Rick Perry’s tough guy challenge for Donald Trump
The cryptocurrency community has latched on to Perry’s “regulatory breathing room” comment, calling it a confirmation of his support for bitcoin.
This is the tough-talking Texan Governor Rick Perry, a Republican running for President, not liberal Massachusetts Sen. In an extensive critique, Perry linked the 2008 housing collapse to Bill Clinton’s efforts to expand the ranks of homeowners in the United States.
The speech, held at the ritzy Yale Club in Manhattan, featured a few of Perry’s most populist language since he launched his campaign.
Many Americans think “the game is rigged”, he said. But instead of them being punished, he said, “it was the average American who paid a tremendous price”, by way of a bailout of big banks.
“I am exhausted of politicians bashing Wall Street while ignoring the sins of Washington, D.C.”, Perry said. “The roots of the financial crisis can be traced to the 1990s”.
Perry’s also looked to nudge up his national poll numbers with a steady stream of cable TV appearances, majority on Fox News. Hillary Clinton was a U.S. senator for the state of New York from 2001 to 2009.
“Democrats have a 1915 view of the 2015 economy”, Perry said, accusing them of building a costly “toll bridge to the 21st Century”. Elizabeth Warren, the creator of the Consumer Financial Protection Bureau and fierce advocate for Wall Street regulation.
Perry also said education and tax policies improved in Texas during his tenure.
Perry attacked Bush for not doing more as Florida governor to prevent the housing crash.

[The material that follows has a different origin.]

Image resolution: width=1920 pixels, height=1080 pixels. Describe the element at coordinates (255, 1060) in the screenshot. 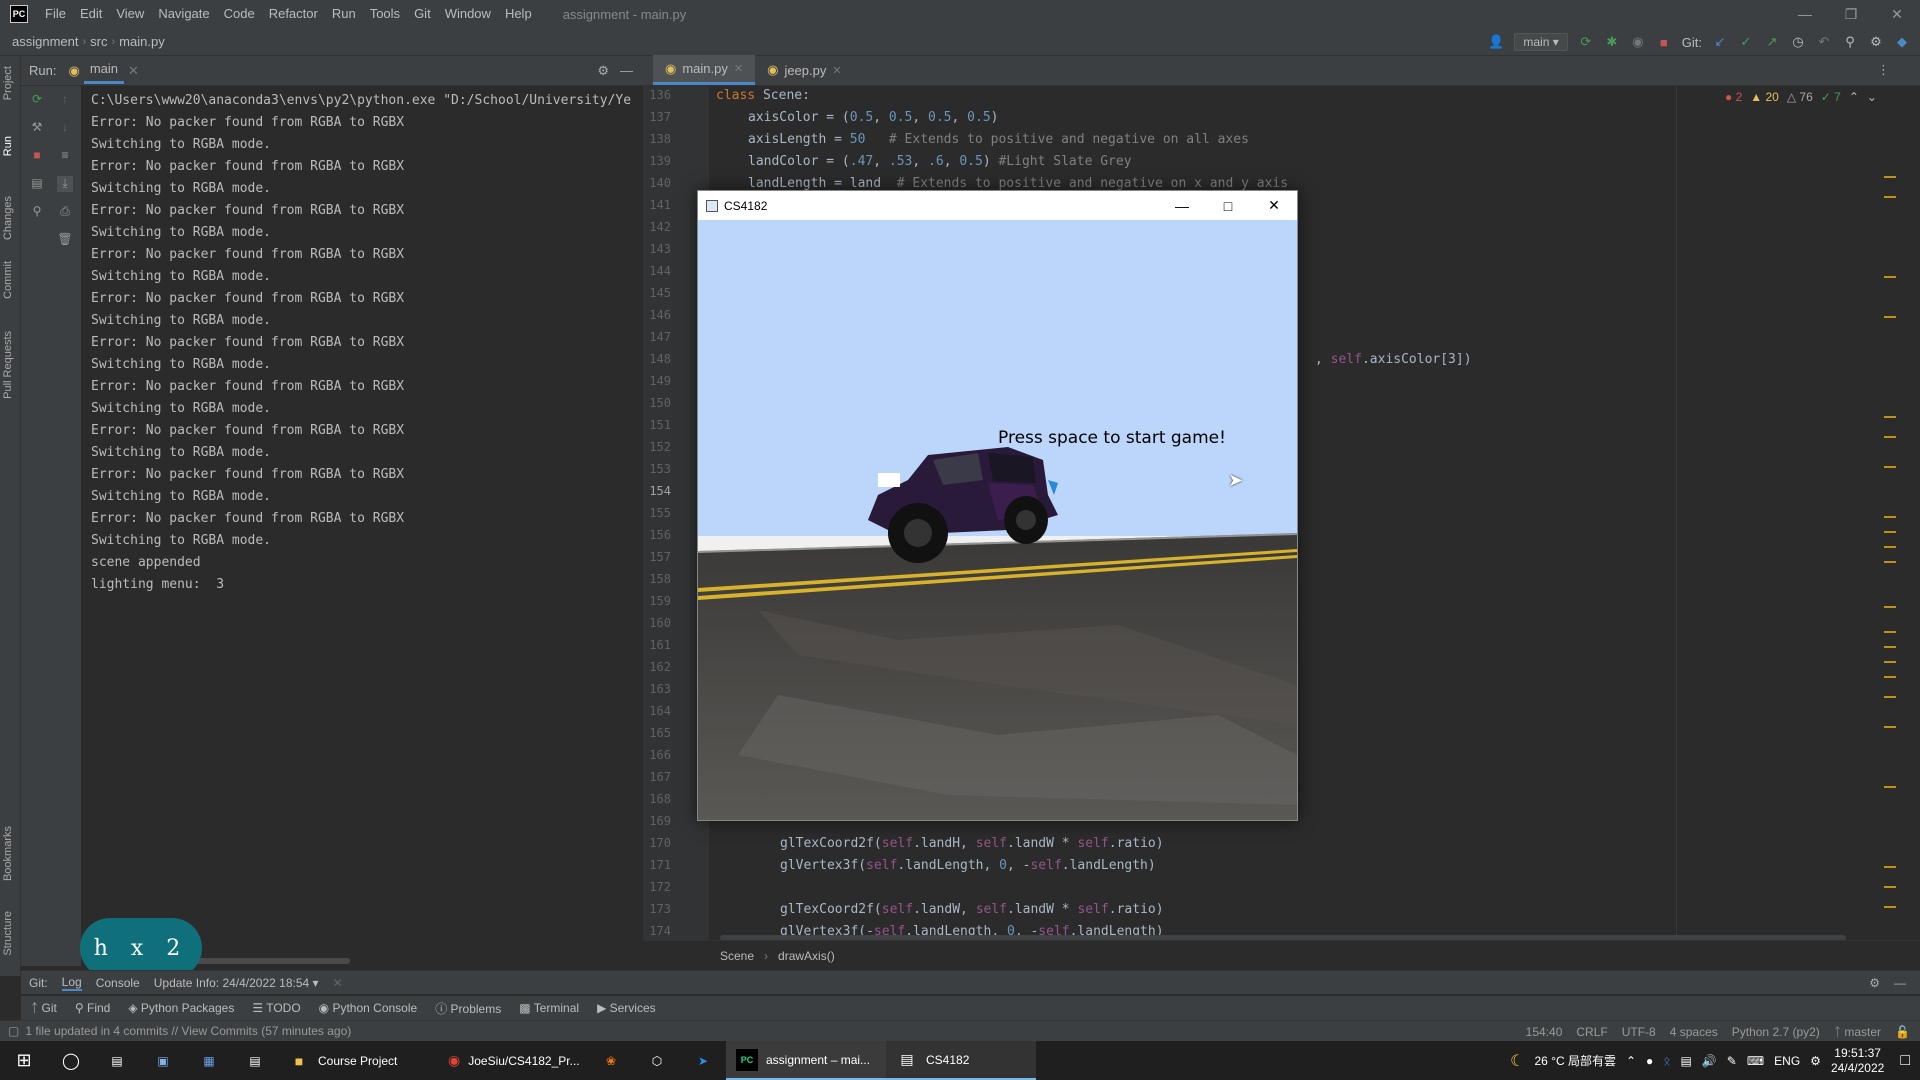

I see `notepad-icon: ▤` at that location.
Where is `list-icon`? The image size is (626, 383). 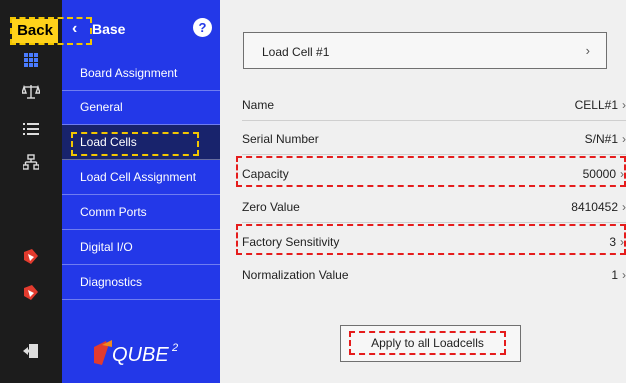
list-icon is located at coordinates (31, 132).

For Perry especially, the polling could endanger his highest-profile opportunity yet to show off what he has been telling everyone who will listen over the past several months: He is not the Rick Perry of the 2012 race.
Perry’s speech was organized by the Committee to Unleash Prosperity, a group of conservative economists long supportive of the former governor.
So while Perry might have been playing well to the moderates and carving out a niche identity as a relatively reasonable GOP candidate, that’s simply not the way to get any traction in the GOP race these days.